American Adoption Congress 2016 “The top 10 ethical considerations in Open Adoption Practice,” by Mary Martin Masoiii)       Strengthening the Court’s oversight of Adoption Practice

  • The  Court ought to be further empowered to scrutinise the adoption process including whether appropriate counselling has been received and consent given consent and most importantly, be able to penalise any legal parent who does not allow contact in accordance with the contact regime on the adoption order.
  • To assist the County Court that an Independent/Ethics Committee not connected to the NGO or DoHHS is established to report to the court. This body oversee, monitor, and report to the court on all aspects of the adoption process, including counselling, taking of consent, post adoption welfare checks on adopted children, and the open adoption contact regime
  • .Welfare checks must be carried out on adopted children in private homes, because at present government and NGOs have no duty of care once a child is adopted which possibly leaves the child at risk
  • Contact agreements should be set based on each individual case recognising one size does not fit all, along with the ongoing monitoring, implementation of those agreements with the full weight of the law for the execution of such until the child comes of age.
  • Contact Agreements should be decided upon between the independent committee/child advocate , parents, and legal parents before the parents sign the instalment of consent to consider adoption

If the family of origin do not keep their commitments, it would be part of the role of the committee/child advocate to consult and counsel all parties, if the ethics committee’s efforts fail, there is little that can be done to enforce the natural parent’s to uphold their agreement. However if the break down is due to the natural parents and or other family members a report from the ethics committee as to why the contact regime failed should be added to the adopted persons file that becomes available when the child turn 18.
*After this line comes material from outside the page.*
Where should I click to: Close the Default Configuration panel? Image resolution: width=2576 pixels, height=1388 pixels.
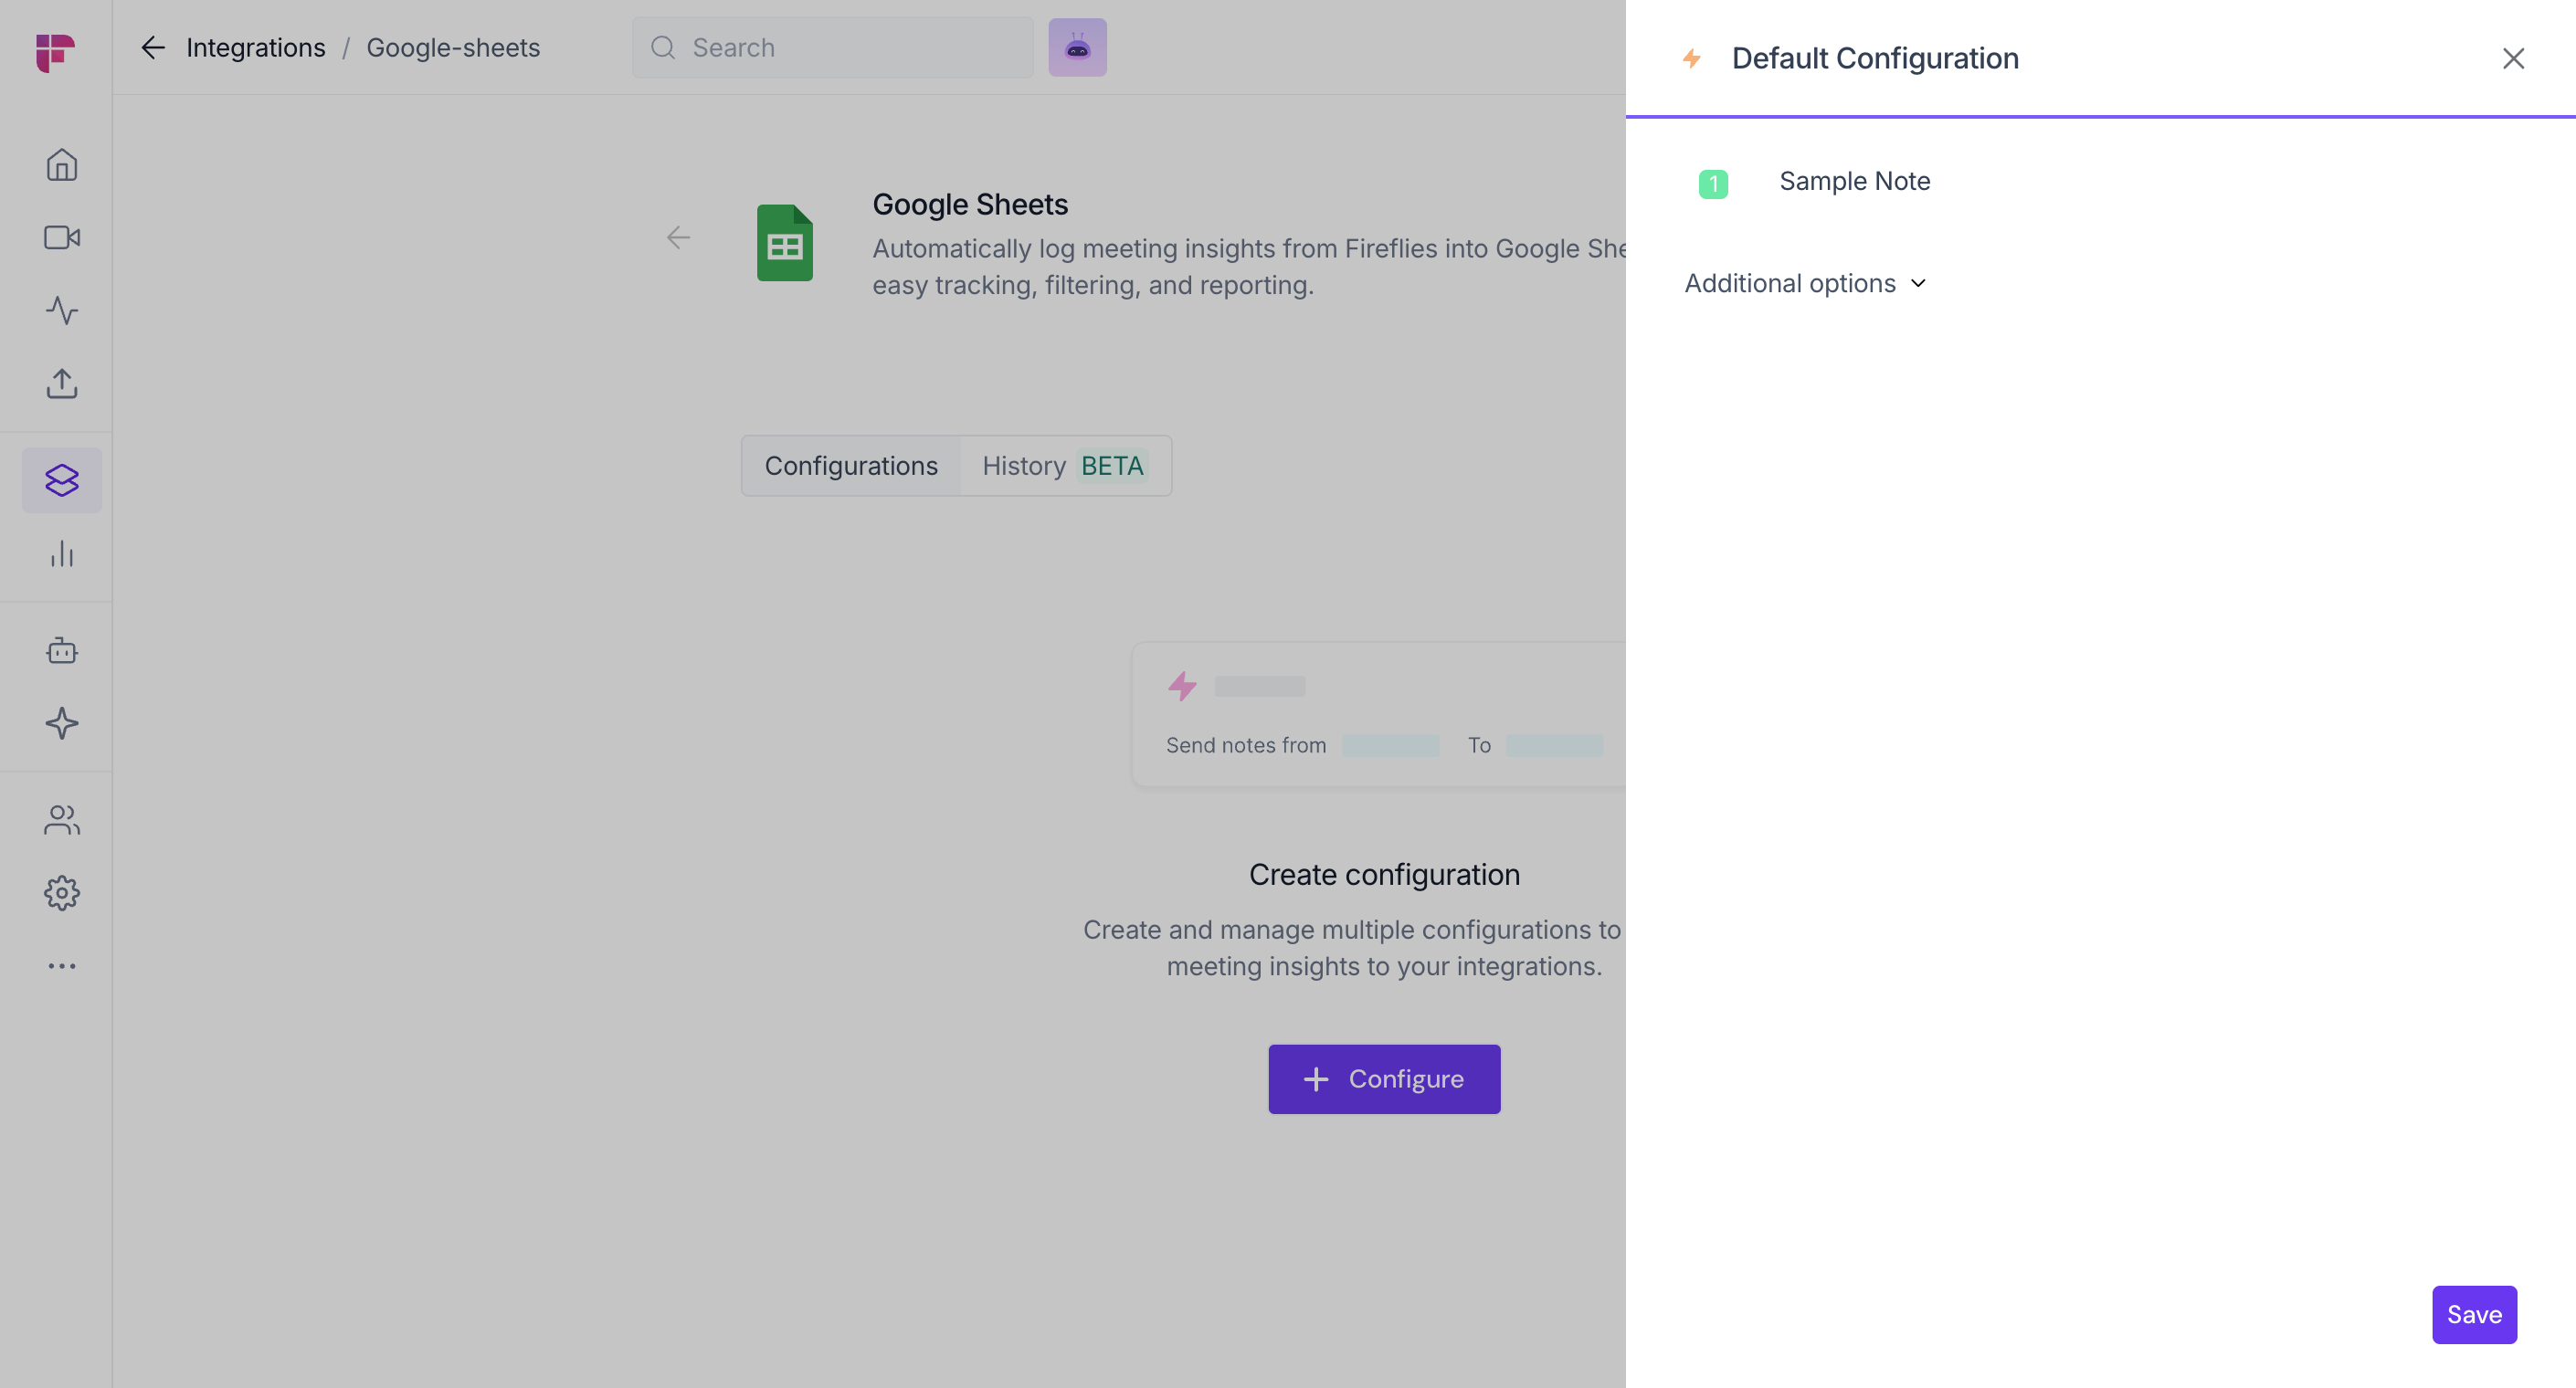(2513, 59)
  1. Natural parents must have the option to re-establish contact at a later date   pending their circumstances.

If adoptive parents are found by the ethics committee to make it difficult or uncomfortable for families of origin to stay in contact the legal parents should be held responsible by the court.

If the ethics committee has failed to resolve the issues coursing the breakdown, they should refer the adoptive parents to the court to deal with this. Also recommend the court documentation of such a breech and also an Ethics Committee report      be added to the adopted persons file that becomes available when the child turn 18.

Note: The fact that a report is going to be available to the adopted person may act as a deterrent from such actions from happening.

It is in the adopted person’s best interest that the truth be known and not hidden. Open Adoption should mean honest, open, and transparent.